このまま見つからなかったら、鹿児島から熊本までの料金をもう一度支払わなければならない。

ひどく情けない気持ちで、携帯の画面に残る切符をぼんやりと見つめ、気になっていたLINEを開いた。夫から3件入っていた。「新水前寺の到着時間教えてね」「熊本駅に着いた?」「新水前寺に向かってるよ」

紛失した乗車券は、熊本駅から在来線で数駅先の「新水前寺」まで購入していた。
夫の実家の最寄り駅である。迎えに来てくれることになっていた夫が、返信もせず、新水前寺にも到着しないわたしを心配しているだろうな、と頭の隅でわかってはいたけれど、余裕がなかった。
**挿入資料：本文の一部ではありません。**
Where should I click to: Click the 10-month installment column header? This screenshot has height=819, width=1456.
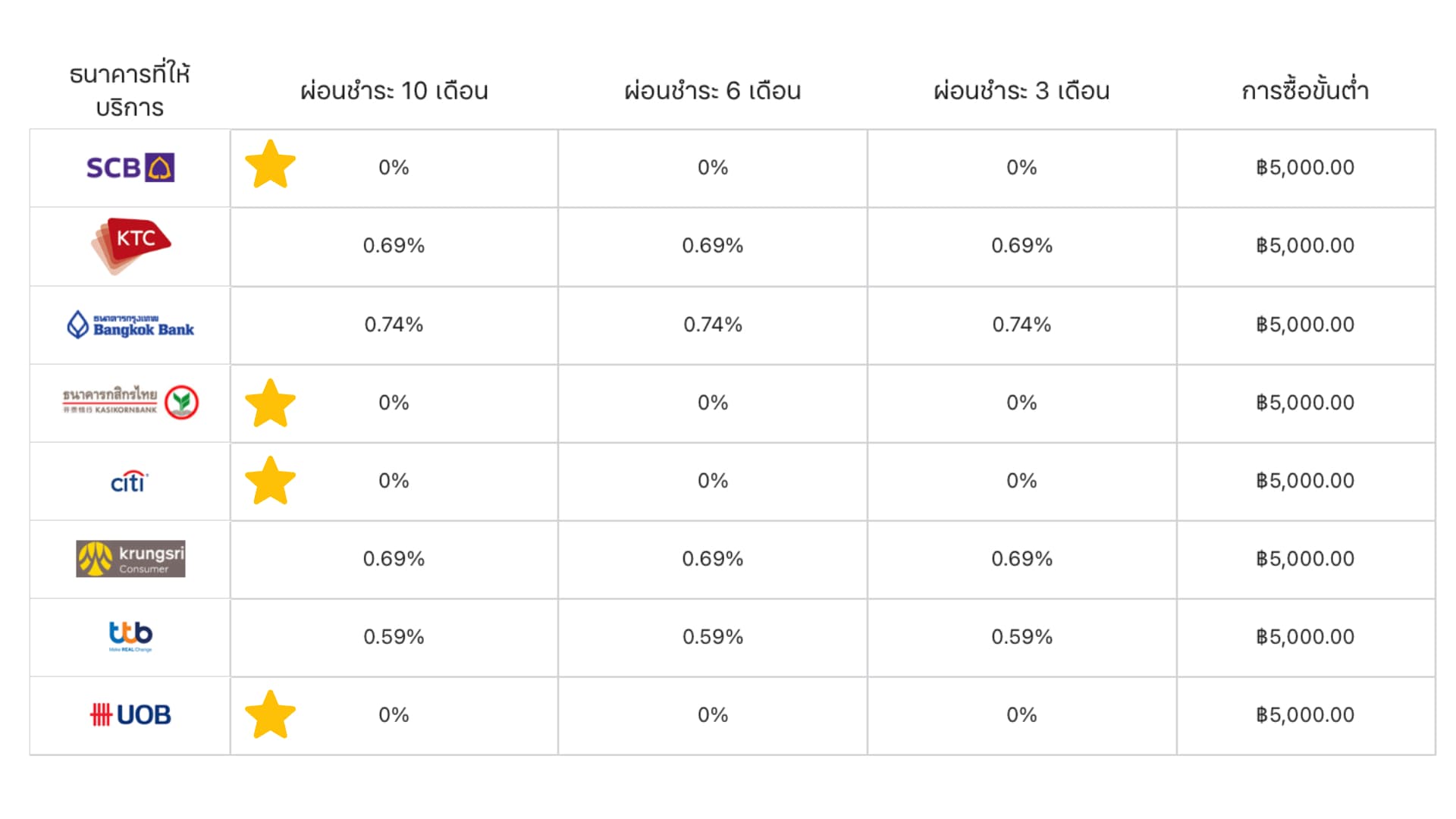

やっと返信のLINEを書き始めていたら、車内に連絡した先の若い女性係員が「10分から15分ほどかかります」と告げに来た。
座席番号がわかっていても、車内捜索にはそれくらいの時間はかかるだろう。わたしは「すみません、大丈夫です待ちます」と頭を下げ、事情を説明した夫へのLINEには少し時間がかかりそう、と送った。

10分、15分、20分。
改札脇の、薄いガラス窓の向こうにある丸い掛け時計が、ジリジリと進んでいく。

わたしは狭い通路に立ち尽くしたまま、荷物を下に置き、車内からの捜索結果を待っていた。しかし一向に声をかけられない。中で働く駅の係員たちの顔を覗き込んだりするものの、皆忙しく働いており、こちらから声をかけるのも憚られた。頼りにしていたあの若い女性係員もいつの間にか席をはずし、姿が見えなくなってしまっていた。

そもそもわたしの失態が招いた事態である。駅員の仕事を増やしてしまった罪悪感がある。催促などできるはずもない。背中を通りすぎる乗客の、機械に吸い込まれていく切符が恨めしかった。

「まだ車内からの連絡がないんですよ」
30分ほど経ったところで、さすがに可哀想に思ってくれたのか、男性係員が近寄り、窓越しに説明してくれた。「いま博多に着いた頃だと思うので、もう少しかかるかもしれません」

わたしが乗った九州新幹線『さくら562号』は新大阪ゆきで、博多で乗務員がJR九州からJR西日本に入れ替わるのだという。
「総入れ替えになるんで、業務連絡の伝達が済んでからでないとこっちに連絡が来ない可能性が…」
すまなそうに説明する男性係員に、わたしの絶望感と罪悪感はピークに達した。もしかしたら、探したけれど見つからなくて連絡できないでいるのかもしれない。確かにわたしは何も残っていない座席を見たのだから。
「すいませんご迷惑をおかけして、、、もう結構です、お金払ってでます」

そのとき。改札の向こう側でわたしを呼ぶ声がした。振り向くと、夫が手を挙げてこちらを見ているではないか。待ち合わせた新水前寺から熊本駅まで駆けつけて来てくれたのだ。
「なんとかなりませんか?切符の写真があっても通せませんか?」
夫は再度訴えてくれたが、「もういいから」と泣きそうな顔で制するわたしを察して「うん、出よう、お金払おう」と言ってくれた。
そんなわたしたちを不憫に思ったのだろう。男性係員はお金を払うにしても、車内捜索の回答があってからにしたほうがいいと、駅の横の待合室で座って待つよう促した。
「ずっと立ったままだと疲れますから」

待合室は改札を出たところにある。
男性係員はわたしの携帯の番号を聞いて「回答がでたらご連絡します」と、送り出してくれた。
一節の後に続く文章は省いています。